Philippines : un rétablissement en bonne voie

Publié le 10/11/2014
Philippines
Philippines : un rétablissement en bonne voie
 

Un an après le passage meurtrier du super-typhon Haiyan, les Philippines se relèvent plus vite que prévu. Grâce à l’énergie du peuple philippin et à la mobilisation de donateurs du monde entier parmi lesquels ceux du Secours Catholique-Caritas France.

La période d’urgence devait durer un an. Le Bureau de la coordination des affaires humanitaires des Nations unies (Ocha) a décidé d’en fixer la fin au mois de juillet, quatre mois plus tôt que prévu.

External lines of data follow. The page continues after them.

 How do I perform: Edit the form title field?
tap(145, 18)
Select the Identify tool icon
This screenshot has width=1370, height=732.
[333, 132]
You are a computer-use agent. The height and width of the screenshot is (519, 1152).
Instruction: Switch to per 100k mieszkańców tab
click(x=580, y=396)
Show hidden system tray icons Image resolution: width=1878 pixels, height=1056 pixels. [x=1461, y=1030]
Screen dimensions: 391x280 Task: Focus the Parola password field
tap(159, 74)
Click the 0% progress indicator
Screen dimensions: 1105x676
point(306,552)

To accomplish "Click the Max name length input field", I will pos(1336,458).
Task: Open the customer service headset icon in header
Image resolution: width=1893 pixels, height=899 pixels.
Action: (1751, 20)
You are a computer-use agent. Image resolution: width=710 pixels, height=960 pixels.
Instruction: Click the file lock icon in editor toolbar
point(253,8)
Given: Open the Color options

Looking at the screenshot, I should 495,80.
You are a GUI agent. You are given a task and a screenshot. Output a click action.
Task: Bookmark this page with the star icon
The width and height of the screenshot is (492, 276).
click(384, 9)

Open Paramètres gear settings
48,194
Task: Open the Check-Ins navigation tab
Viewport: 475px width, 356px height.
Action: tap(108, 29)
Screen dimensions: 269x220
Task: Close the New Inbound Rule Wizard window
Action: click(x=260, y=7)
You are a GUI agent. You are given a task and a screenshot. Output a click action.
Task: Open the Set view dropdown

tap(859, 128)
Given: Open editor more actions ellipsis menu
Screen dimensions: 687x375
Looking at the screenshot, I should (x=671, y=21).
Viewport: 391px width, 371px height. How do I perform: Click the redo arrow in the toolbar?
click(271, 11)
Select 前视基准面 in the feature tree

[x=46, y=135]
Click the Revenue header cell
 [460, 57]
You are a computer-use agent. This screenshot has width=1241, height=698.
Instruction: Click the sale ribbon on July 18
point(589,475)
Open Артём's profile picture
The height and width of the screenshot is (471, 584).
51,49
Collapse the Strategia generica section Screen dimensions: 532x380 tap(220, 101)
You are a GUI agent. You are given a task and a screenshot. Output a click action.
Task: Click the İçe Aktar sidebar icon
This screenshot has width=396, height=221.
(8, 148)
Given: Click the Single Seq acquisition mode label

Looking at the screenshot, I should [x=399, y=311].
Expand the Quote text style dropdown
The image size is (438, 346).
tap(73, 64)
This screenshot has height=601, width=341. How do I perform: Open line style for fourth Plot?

Le 8 novembre 2013, la partie centrale de l’archipel des Philippines avait subi le plus puissant typhon jamais enregistré. Le bilan était, lui aussi, catastrophique : 9 000 morts ou disparus, plus de 4 millions de personnes déplacées, plus d’1 million de maisons endommagées ou détruites, l’anéantissement des moyens de subsistance de plus de 5 millions de personnes.

La rapidité avec laquelle le peuple philippin s’est relevé tient en particulier à deux facteurs. Le premier est l’énergie et la solidarité déployées par les sinistrés eux-mêmes dans un élan d’entraide généralisé. Le second tient à la générosité des donateurs du monde entier. Ainsi, le réseau Caritas a recueilli 80 millions d’euros, dont 2 millions du Secours Catholique-Caritas France. Des sommes qui ont permis d’apporter des réponses rapides et adaptées.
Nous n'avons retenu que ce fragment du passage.